→ Information
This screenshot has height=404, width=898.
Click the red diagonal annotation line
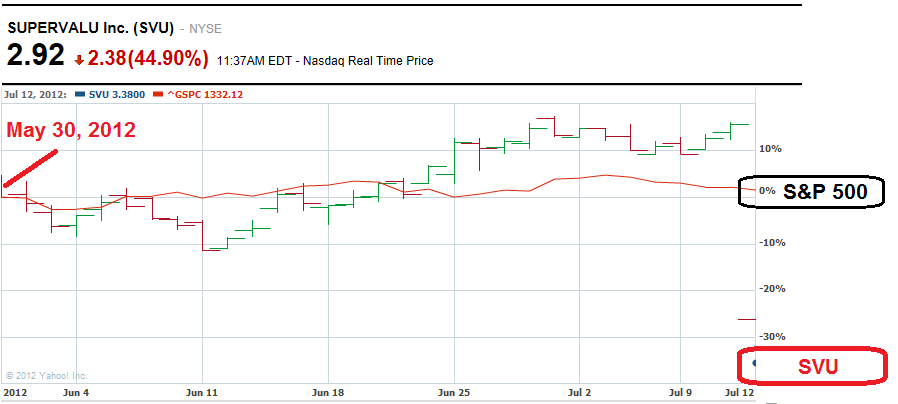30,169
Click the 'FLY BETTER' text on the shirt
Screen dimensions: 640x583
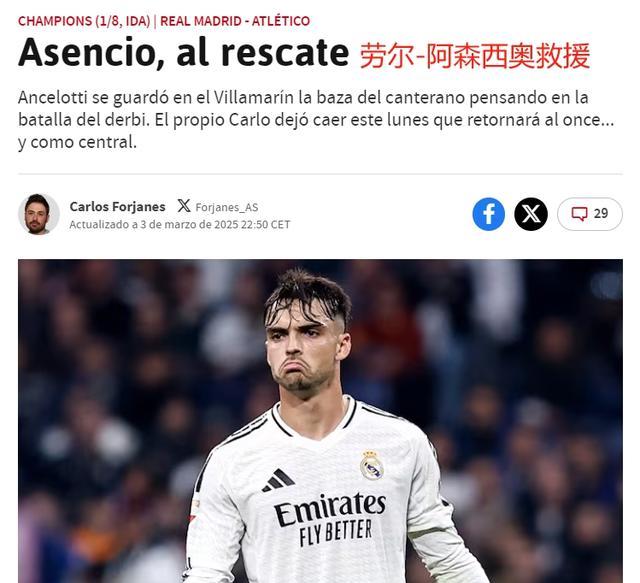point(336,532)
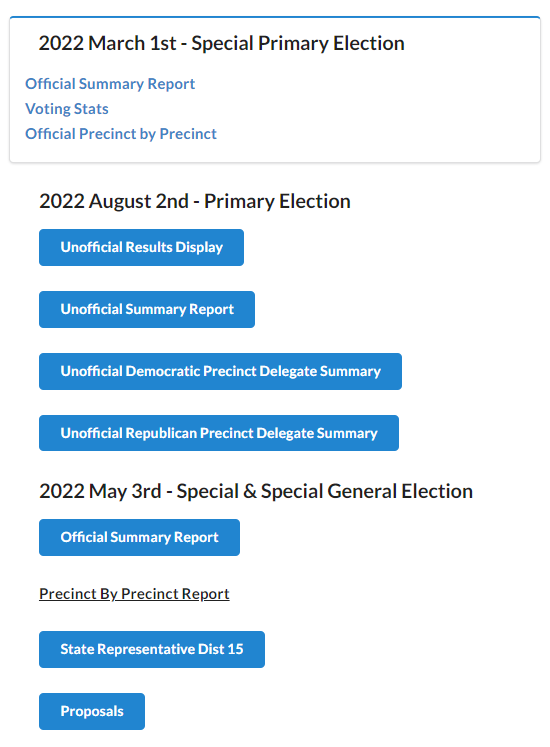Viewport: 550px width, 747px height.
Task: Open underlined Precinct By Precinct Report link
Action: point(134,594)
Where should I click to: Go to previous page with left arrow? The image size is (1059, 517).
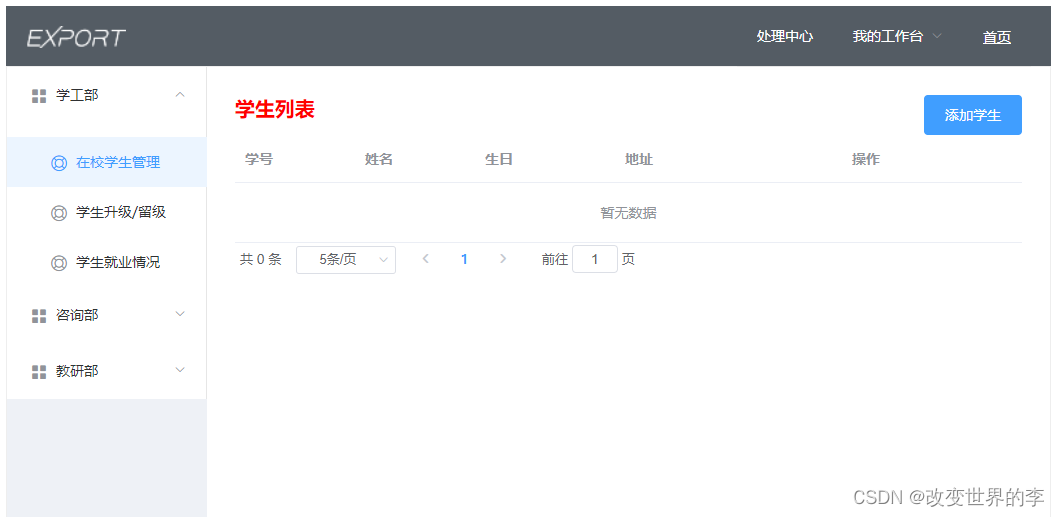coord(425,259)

→ The task
What you return must match the records line for line, with the pictures left out.

→ Finished exercise
This screenshot has height=404, width=898.
Click the red diagonal annotation line
30,169
Click the 'FLY BETTER' text on the shirt
Screen dimensions: 640x583
point(336,532)
Viewport: 550px width, 747px height.
Task: Open underlined Precinct By Precinct Report link
Action: point(134,594)
Where should I click to: Go to previous page with left arrow? The image size is (1059, 517).
coord(425,259)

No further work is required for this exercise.